The prognostic significance of hypocholesterolemia in POEMS syndrome is being examined for the first time in this study. Cholesterol, as a highly reproducible, easy to detect, and affordable laboratory indicator, may be a reliable candidate indicator for predicting the prognosis of POEMS syndrome, even though the molecular mechanisms that link cholesterol to cancer remain elusive.

Cholesterol is known to play an important role in the maintenance of cell membranes and the regulation of membrane fluidity and function, including transmembrane signaling and cell adhesion to the extracellular matrix. It is also known that cancer cell proliferation is dependent on either the de novo synthesis of cholesterol in the endoplasmic reticulum or the uptake of cholesterol from the bloodstream through receptor-mediated endocytosis of low-density lipoproteins (LDL) [16]. Tumor cells preferentially meet their high cholesterol requirements by increasing endogenous cholesterol synthesis through upregulation of HMG-CoA reductase (3-hydroxy-3-methylglutaryl coenzyme A reductase) and increased expression of the LDL receptor [17, 18]. Therefore, a low serum TC level may be a sign of tumor progression.

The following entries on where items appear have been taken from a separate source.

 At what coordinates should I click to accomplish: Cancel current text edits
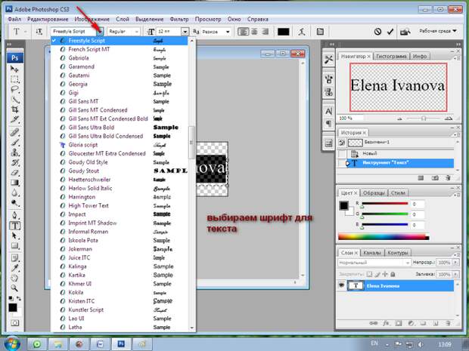pyautogui.click(x=377, y=32)
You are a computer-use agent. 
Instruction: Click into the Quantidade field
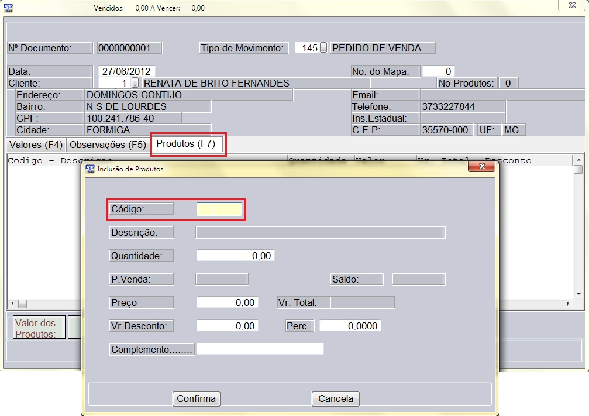pyautogui.click(x=235, y=256)
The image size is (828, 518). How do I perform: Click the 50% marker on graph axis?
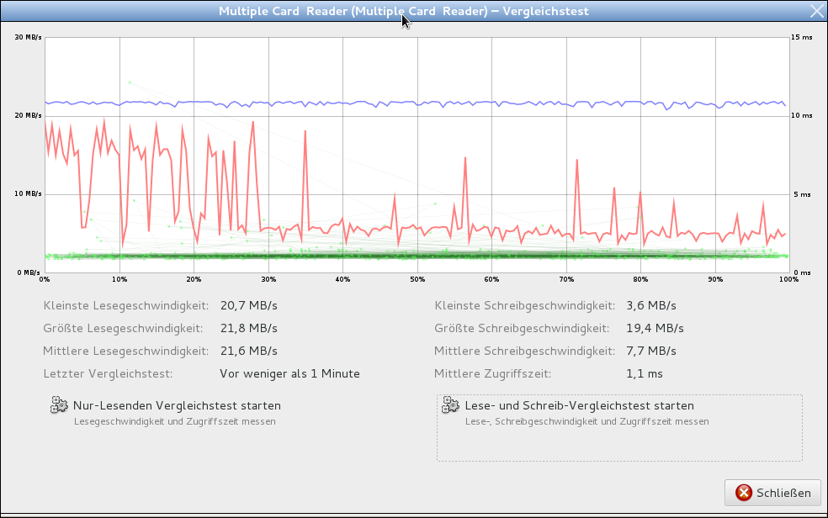click(x=417, y=279)
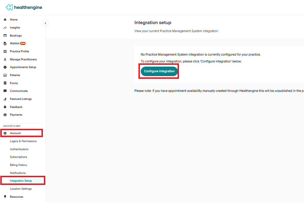
Task: View Billing History
Action: [x=18, y=165]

Previous epidemiologic studies have also shown that low serum cholesterol levels are associated with higher cancer incidence and higher cancer-related mortality. This could be explained by the relationship between the immune system and cholesterol metabolism. There are several reports that a low serum TC level is associated with an impaired immune system. Men with hypocholesterolemia have been found to have significantly fewer circulating lymphocytes, T cells and CD8 cells than men with hypercholesterolemia [19]. Bensinger et al. reported that cellular accumulation of cholesterol is essential for the activation and proliferation of CD4þ T cells [20]. Cholesterol binds directly to the a-chain of the T cell receptor and thus regulates nanoclustering and activation of the receptor. In addition, T cell activation triggers a simultaneous suppression of the liver X receptor pathway for cholesterol transport and an induction of the sterol regulatory element- binding protein pathway for cholesterol synthesis. However, even after T cell activation, T cell proliferation is prevented if cholesterol accumulation is not achieved. Therefore, persistently low serum cholesterol levels may impair cell-mediated immunity and lead to immune escape and cancer progression. Thus, low serum cholesterol might be associated with tumor development or progression.

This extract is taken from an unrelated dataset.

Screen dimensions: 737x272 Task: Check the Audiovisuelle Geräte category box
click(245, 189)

Hypocholesterolemia was found in hematological tumors. Kuliszkiewicz-Janus et al. discovered a simultaneous reduction in TC, HDL-C and LDL-C concentrations during disease activity of acute leukemia and non-Hodgkin's lymphoma (NHL) [21]. Gao et al. identified the lipid profiles in CLL and diffuse large B-cell lymphoma (DLBCL), which manifested as reduced concentrations of TC, HDL-C and LDL-C [10, 13]. Yavasoglu et al. also discovered that newly diagnosed CLL and multiple myeloma (MM) patients had significantly lower TC, HDL-C and LDL-C levels [9, 14]. Our results supported the previously mentioned finding that the majority of patients with POEMS syndrome had lower TC, HDL-C and LDL-C levels. An inverse relationship between HDL-C and NHL was also observed by Lim et al. according to which the risk of NHL decreased by 15% with every 5 mg/dL increase in HDL-C level [12]. Shor et al. also discovered that the risk of hematological malignancy decreased by 2.4% for every 1 mg/dL increase in LDL-C levels [22].

Our study discovered that lower TC levels at diagnosis were correlated with poorer PFS and OS in patients with POEMS syndrome, and at the same time, low TC in the serum was an independent risk factor for both PFS and OS. In line with our findings on tumor prognosis, Parsa N et al. showed in a prospective cohort study that a low serum cholesterol level was significantly correlated with a higher risk of overall cancer mortality [23]. In DLBCL patients, Gao et al. showed that TC was linked to poor PFS and OS [13]. Additionally, CLL patients with hypocholesterolemia also had a worse time to first treatment (TTFT) and cancer-specific survival (CSS) [10]. Serum cholesterol has therefore been proposed as a prognostic indicator for POEMS syndrome. We believe that it is a good idea for patients with POEMS syndrome to undergo serum lipid testing on initial admission, which can be easily performed in all hospitals, including community hospitals. Special attention should be paid to patients with low TC because of their potentially worse disease outcomes.

Patients with concomitant low TC levels had poorer OS in the high-risk group compared with those with normal TC levels, but there was no discernible difference in the low- or intermediate-risk groups. We speculated that decreased TC levels may serve as a predictive factor for mortality in patients in the high-risk group, as it may further identify the high-risk patients in the high-risk group. However, it would be inappropriate to directly use our results as a new criterion for risk stratification of patients because we need larger data to re-examine our results and validate them in different centers.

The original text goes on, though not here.